READING TEXT:
----
Re: [DISCUSS] KIP-610: Error Reporting in Sink Connectors

Aakash Shah Tue, 19 May 2020 14:51:33 -0700

Hello all,

I'd actually like to retract the earlier additions to the KIP and point out
that since I've started the voting process and gotten some responses, I
will not be making any major changes to the KIP as it would require a
re-voting process.


Thanks,
Aakash

On Tue, May 19, 2020 at 2:31 PM Aakash Shah <as...@confluent.io> wrote:

> Hi Chris and others,
>
> Yes, you are correct; I looked through KIP-298 to understand it better. I
> agree with your idea to handle "errors.tolerance=none."
>
> I see, you are basically saying you are in favor of standardizing handling
> what to set the reporter to if it is not configured. I am on board with
> this proposal, especially if this is in line with previous behaviors as you
> mentioned.
>
> I will add both of these suggestions to the KIP.
>
> Lastly, unless anyone has any issues with Chris's suggestions, I believe
> the last part we have to come to a consensus is using a Future as the
> return type. I am for giving extra guarantees to the user if they wish;
> however, I am not very familiar with the potential issues with the consumer
> heartbeat as Arjun pointed out. Does anyone have any thoughts on this?
>
> Thanks,
> Aakash
>
> On Tue, May 19, 2020 at 2:10 PM Chris Egerton <chr...@confluent.io> wrote:
>
>> Hi Aakash,
>>
>> > If "errors.tolerance=none", should it not be the case that the error
>> reporter does not even report any error; rather, the task just fails after
>> throwing the error? I do understand the point you are saying about
>> duplicates, though.
----
(Entries on target coordinates)
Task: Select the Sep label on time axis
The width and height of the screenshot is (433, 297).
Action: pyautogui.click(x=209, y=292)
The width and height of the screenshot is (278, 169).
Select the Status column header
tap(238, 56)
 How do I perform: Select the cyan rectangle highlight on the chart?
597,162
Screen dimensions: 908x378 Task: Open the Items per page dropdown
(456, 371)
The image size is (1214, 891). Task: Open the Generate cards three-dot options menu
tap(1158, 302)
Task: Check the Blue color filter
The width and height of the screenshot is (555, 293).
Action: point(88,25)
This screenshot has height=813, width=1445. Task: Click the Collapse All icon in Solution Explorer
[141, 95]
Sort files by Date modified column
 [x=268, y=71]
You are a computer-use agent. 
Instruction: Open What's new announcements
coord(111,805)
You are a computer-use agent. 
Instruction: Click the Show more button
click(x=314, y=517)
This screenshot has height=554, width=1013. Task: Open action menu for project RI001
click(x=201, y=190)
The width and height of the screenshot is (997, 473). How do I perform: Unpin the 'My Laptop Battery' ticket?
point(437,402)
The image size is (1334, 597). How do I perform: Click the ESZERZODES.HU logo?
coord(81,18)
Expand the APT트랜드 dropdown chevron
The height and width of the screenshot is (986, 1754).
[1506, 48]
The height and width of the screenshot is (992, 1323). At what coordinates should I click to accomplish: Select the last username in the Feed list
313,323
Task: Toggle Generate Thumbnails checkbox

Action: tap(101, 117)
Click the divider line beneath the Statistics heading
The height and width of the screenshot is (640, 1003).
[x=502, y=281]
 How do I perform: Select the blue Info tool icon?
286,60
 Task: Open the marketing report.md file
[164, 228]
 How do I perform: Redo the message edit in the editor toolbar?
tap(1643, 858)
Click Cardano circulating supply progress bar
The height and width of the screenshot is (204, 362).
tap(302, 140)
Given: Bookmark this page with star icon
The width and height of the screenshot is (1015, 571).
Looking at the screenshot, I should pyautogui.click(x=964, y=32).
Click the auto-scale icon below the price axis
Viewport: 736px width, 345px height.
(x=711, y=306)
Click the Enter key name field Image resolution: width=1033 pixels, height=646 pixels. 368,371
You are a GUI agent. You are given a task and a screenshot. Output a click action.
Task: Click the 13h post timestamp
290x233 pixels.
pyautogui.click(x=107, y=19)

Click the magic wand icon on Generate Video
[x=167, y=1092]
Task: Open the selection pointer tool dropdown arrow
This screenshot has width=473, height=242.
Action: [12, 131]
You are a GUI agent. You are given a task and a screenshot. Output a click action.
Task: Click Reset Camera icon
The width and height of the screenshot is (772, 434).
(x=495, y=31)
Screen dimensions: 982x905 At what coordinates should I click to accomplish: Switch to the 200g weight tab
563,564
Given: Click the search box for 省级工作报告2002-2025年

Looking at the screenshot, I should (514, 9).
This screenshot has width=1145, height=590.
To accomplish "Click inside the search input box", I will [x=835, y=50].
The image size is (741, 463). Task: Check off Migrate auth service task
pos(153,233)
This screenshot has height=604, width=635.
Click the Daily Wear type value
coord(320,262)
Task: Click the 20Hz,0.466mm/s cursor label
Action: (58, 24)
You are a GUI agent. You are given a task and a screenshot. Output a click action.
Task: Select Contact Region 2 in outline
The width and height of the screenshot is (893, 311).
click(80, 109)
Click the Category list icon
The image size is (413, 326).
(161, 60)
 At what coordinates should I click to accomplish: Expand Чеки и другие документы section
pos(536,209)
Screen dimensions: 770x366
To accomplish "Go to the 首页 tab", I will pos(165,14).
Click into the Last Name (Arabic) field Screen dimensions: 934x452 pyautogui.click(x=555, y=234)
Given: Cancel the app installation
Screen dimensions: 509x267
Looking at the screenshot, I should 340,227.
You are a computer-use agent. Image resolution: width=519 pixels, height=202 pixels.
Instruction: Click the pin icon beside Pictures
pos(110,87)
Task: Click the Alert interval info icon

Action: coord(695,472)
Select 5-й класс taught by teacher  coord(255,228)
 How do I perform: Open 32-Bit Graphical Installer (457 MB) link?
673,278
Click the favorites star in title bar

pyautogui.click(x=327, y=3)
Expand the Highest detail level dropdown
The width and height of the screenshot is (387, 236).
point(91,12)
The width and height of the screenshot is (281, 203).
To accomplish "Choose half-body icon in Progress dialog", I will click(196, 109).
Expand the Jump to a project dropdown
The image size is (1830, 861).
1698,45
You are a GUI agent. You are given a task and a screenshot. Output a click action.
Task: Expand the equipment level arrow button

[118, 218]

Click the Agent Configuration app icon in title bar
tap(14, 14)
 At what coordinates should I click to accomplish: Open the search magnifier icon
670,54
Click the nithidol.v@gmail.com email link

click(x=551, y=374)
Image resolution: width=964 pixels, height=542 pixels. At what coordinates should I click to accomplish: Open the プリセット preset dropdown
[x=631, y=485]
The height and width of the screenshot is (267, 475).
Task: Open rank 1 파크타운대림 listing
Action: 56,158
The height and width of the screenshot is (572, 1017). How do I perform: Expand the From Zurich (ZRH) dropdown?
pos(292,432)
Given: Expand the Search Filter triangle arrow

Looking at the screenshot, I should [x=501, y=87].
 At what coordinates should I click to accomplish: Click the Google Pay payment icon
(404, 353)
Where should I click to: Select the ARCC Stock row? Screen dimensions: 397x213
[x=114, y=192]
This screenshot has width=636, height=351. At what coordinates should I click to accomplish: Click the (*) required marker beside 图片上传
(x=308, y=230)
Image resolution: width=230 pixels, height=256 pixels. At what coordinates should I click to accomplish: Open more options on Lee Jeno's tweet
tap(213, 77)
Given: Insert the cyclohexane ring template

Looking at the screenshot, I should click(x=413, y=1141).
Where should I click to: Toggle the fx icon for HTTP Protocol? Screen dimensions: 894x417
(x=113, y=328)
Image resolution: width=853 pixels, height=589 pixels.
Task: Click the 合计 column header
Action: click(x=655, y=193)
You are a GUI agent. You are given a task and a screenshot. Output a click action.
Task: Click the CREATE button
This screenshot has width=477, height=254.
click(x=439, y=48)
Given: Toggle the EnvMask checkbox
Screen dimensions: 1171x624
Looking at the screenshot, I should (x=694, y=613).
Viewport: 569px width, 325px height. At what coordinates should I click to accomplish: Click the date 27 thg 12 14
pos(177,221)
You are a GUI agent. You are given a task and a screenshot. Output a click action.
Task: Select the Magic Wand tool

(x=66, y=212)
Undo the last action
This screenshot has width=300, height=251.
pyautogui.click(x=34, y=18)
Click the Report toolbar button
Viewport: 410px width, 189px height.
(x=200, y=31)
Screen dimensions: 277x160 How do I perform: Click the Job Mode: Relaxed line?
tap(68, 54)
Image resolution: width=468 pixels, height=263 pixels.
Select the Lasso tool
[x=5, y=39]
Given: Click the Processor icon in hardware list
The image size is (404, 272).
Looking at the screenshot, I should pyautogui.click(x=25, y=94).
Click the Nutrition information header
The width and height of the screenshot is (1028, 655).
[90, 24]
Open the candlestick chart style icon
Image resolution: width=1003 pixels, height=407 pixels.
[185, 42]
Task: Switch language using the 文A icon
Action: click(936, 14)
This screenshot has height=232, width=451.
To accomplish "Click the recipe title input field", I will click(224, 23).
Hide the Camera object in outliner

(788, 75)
----
EXERCISE SET:
(a) In the KIP-610 discussion thread, transcribe the passage between "Aakash Shah Tue, 19" and "re-voting process.", inclusive.
(b) Name every person mentioned by name in the KIP-610 discussion thread.
(c) According to the KIP-610 discussion thread, why will Aakash not make any major changes to the KIP?

OUTPUTS:
(a)
Aakash Shah Tue, 19 May 2020 14:51:33 -0700

Hello all,

I'd actually like to retract the earlier additions to the KIP and point out
that since I've started the voting process and gotten some responses, I
will not be making any major changes to the KIP as it would require a
re-voting process.

(b) Aakash Shah, Chris Egerton, Arjun

(c) Making major changes would require a re-voting process.